O Gaeco poderá criar divisões com atuação especializada. O grupo terá um coordenador e dois subcoordenadores, além de promotores “em número que atenda às finalidades previstas”, designados pelo procurador-geral. Conforme a resolução, o grupo atuará auxiliando o promotor natural dos casos em “crimes complexos, praticados por organizações criminosas ou por sistemas de corrupção de agentes públicos e aos desdobramentos extrapenais, sobretudo na seara de combate à improbidade administrativa e proteção ao patrimônio público”.

Flávio já foi denunciado pelo MP-RJ, por meio do trabalho de investigação do Gaecc, por organização criminosa, peculato e lavagem de dinheiro, apontando-o como ‘líder de organização criminosa’. As investigações estão em andamento desde 2018 e o pedido de quebra era contra o senador e outras 94 pessoas e empresas, abrangendo de 2008 a 2017, período em que Flávio era deputado estadual.

Quebra de sigilo

Na semana passada, a Quinta Turma do Superior Tribunal de Justiça (STJ) decidiu anular as quebras de sigilo bancário e fiscal do senador no caso. A decisão que autorizou a quebra é do juiz Flávio Itabaiana, da 27ª Vara Criminal do Tribunal de Justiça do Rio (TJ-RJ), de abril de 2019. Com a definição, os ministros atenderam a pedidos da defesa do senador, entendendo que houve falha na fundamentação da decisão judicial que determinou a quebra de sigilo.
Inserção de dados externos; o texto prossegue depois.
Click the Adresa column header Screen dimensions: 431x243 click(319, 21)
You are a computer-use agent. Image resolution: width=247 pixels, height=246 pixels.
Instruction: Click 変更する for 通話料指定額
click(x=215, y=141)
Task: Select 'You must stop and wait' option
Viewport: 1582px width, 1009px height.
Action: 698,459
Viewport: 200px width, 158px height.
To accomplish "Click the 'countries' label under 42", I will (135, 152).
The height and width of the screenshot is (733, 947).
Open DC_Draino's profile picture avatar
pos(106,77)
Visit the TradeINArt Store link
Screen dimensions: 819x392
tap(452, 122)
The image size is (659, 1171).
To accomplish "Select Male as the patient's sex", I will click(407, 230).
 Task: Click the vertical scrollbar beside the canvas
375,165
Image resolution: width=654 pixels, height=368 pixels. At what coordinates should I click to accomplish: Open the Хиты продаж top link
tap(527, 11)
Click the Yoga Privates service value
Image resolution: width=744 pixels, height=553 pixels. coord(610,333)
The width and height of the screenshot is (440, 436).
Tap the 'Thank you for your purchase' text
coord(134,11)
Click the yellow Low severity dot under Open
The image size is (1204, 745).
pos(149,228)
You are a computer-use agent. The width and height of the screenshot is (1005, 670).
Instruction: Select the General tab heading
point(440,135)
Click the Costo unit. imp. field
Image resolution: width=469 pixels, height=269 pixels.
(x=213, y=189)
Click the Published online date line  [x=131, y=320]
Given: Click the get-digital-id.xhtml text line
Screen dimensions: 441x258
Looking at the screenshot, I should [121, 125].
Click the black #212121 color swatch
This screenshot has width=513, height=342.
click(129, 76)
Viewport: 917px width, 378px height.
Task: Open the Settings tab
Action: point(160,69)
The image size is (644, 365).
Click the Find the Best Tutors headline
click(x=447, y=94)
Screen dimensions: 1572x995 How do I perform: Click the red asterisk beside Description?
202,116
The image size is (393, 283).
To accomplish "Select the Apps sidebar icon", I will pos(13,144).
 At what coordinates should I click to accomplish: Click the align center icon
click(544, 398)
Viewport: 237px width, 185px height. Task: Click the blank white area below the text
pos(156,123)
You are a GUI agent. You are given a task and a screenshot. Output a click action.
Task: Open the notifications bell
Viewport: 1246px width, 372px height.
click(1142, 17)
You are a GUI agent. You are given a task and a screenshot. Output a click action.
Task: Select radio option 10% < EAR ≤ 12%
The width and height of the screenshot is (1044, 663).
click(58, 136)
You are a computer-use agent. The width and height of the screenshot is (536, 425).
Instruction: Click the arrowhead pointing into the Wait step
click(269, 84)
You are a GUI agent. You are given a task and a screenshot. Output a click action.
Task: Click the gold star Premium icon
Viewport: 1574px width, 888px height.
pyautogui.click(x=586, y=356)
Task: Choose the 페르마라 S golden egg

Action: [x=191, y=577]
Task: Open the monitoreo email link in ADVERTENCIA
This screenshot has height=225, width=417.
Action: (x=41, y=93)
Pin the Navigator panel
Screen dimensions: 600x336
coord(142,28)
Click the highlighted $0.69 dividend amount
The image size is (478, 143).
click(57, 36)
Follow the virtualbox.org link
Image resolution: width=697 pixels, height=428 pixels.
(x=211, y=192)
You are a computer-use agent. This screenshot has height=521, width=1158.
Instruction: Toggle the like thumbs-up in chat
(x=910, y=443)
Em fevereiro do ano passado, a 3ª Câmara Criminal do TJ havia negado o pedido da defesa de Flávio, mantendo a quebra de sigilo contra o senador. Em junho, a mesma Câmara decidiu que o senador tem foro privilegiado no caso, e o processo foi para o Órgão Especial do TJ-RJ, visto que o senador era na época deputado estadual. Na época, os desembargadores decidiram pela validade das decisões de Itabaiana, uma solicitação da defesa de Flávio diante do entendimento que o caso não poderia ficar na 1ª instância. Um recurso relativo a isso está para ser analisado no STJ.